Compute the difference scores using #D=X-Y#:
| City | 1 | 2 | 3 | 4 | 5 | 6 | 7 | 8 | 9 | 10 | 11 |
| #X:\,\text{Before}# | 238 | 253 | 261 | 221 | 227 | 260 | 261 | 242 | 225 | 257 | 256 |
| #Y:\,\text{After}# | 232 | 236 | 248 | 216 | 224 | 263 | 263 | 233 | 229 | 252 | 244 |
| #D:\,\text{Difference}# | 6 | 17 | 13 | 5 | 3 | -3 | -2 | 9 | -4 | 5 | 12 |
Compute the mean of the difference scores #\bar{D}#:
\[\bar{D}=\cfrac{\sum{D}}{n}=\cfrac{6+17+13+5+3-3-2+9-4+5+12}{11}=5.5455\]
Compute the standard deviation of the difference scores #s_{D}#:
\[\sum{D}=6+17+13+5+3-3-2+9-4+5+12=61\]
\[\begin{array}{rcl}\sum{D^2}&=&6^2+17^2+13^2+5^2+3^2+(-3)^2+(-2)^2+9^2+(-4)^2+5^2\\&&+12^2\\&=&807\end{array}\]
\[s_{D}=\sqrt{\cfrac{\sum{D^2} - \cfrac{(\sum{D})^2}{n} }{n-1}}=\sqrt{\cfrac{807 - \cfrac{61^2}{11} }{11-1}}=6.8464\]
Compute the #t#-statistic:
\[t = \cfrac{\bar{D}}{s_D/\sqrt{n}} = \cfrac{5.5455}{6.8464/\sqrt{11}}=2.6864\]
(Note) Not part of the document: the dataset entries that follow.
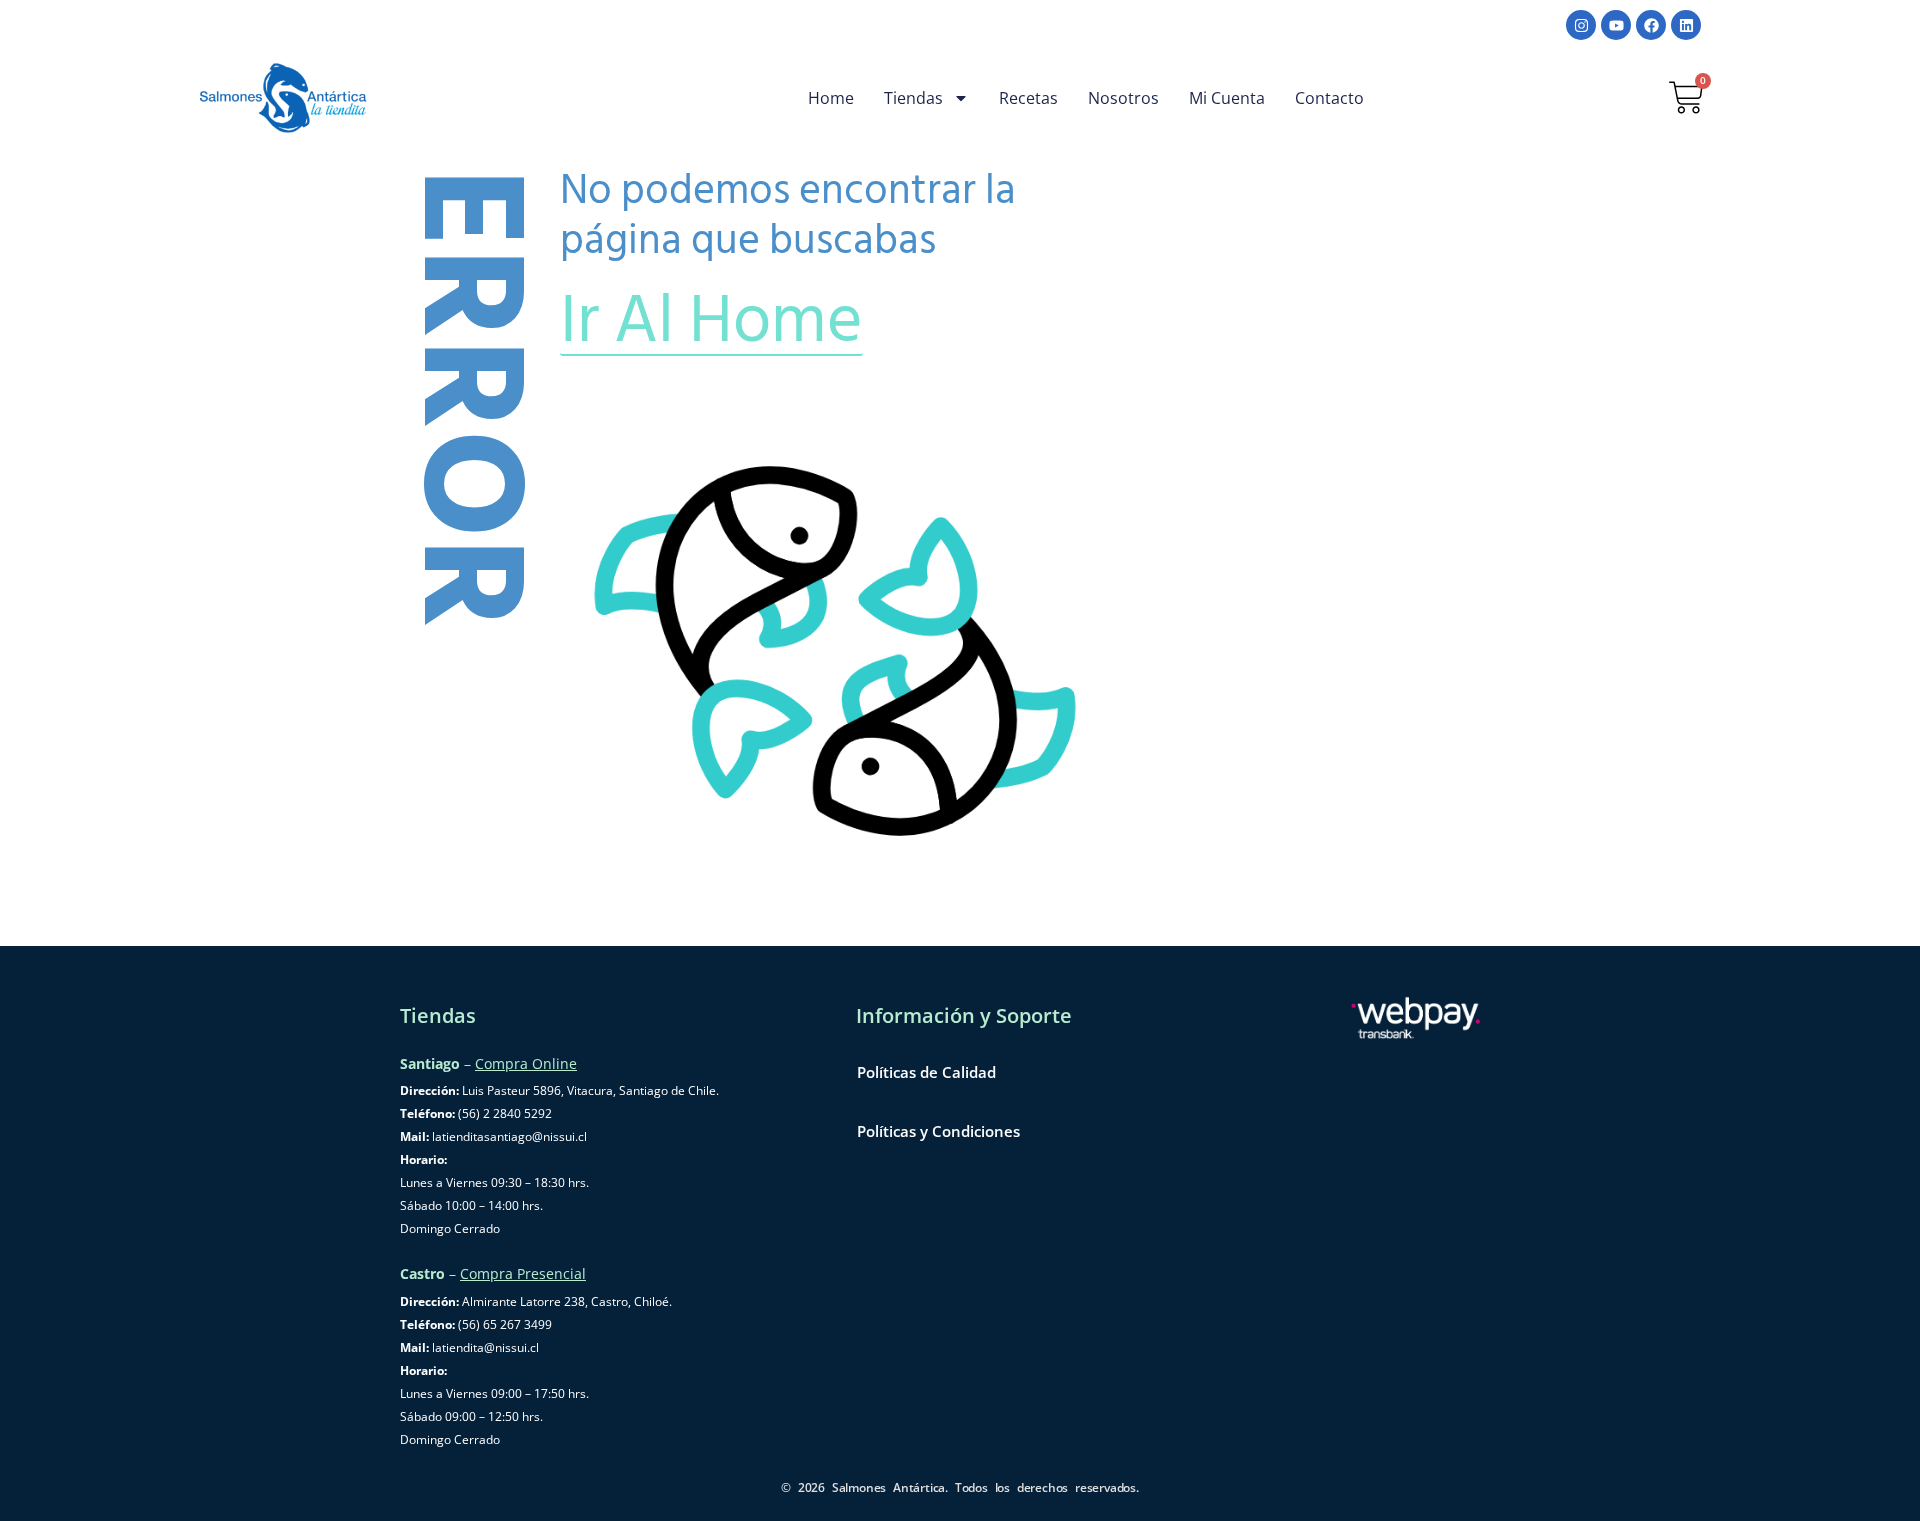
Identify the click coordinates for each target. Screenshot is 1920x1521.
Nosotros (1123, 98)
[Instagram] (1581, 25)
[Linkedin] (1686, 25)
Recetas (1028, 98)
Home (831, 98)
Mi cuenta (1227, 98)
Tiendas (913, 98)
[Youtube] (1616, 25)
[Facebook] (1651, 25)
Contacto (1329, 98)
Assuming the population distributions of drug-related offenses are normal, we know that the test statistic
\[t=\cfrac{\bar{D}}{s_D/\sqrt{n}}\]
has the #t_{n-1} = t_{{10}}# distribution, under the assumption that #H_0# is true.
To calculate the #p#-value of a #t#-test, make use of the following R function:
pt(q, df, lower.tail)
- q: The value at which you wish to evaluate the distribution function.
- df: An integer indicating the number of degrees of freedom.
- lower.tail: If TRUE (default), probabilities are #\mathbb{P}(X \leq x)#, otherwise, #\mathbb{P}(X \gt x)#.
Since we are dealing with a two-tailed #t#-test, run the following command to calculate the #p#-value:
\[
2 \text{ * } \text{pt}(q = \text{abs}(t), df = n \text{ - } 1, lower.tail = \text{FALSE})\\
\downarrow\\
2\text{ * } \text{pt}(q = \text{abs}(2.6864), df = 11 \text{ - } 1,lower.tail = \text{FALSE})
\]
This gives:
\[p = 0.023\]
Since #\,p# #\lt# #\alpha#, #H_0: \mu_D = 0# should be rejected.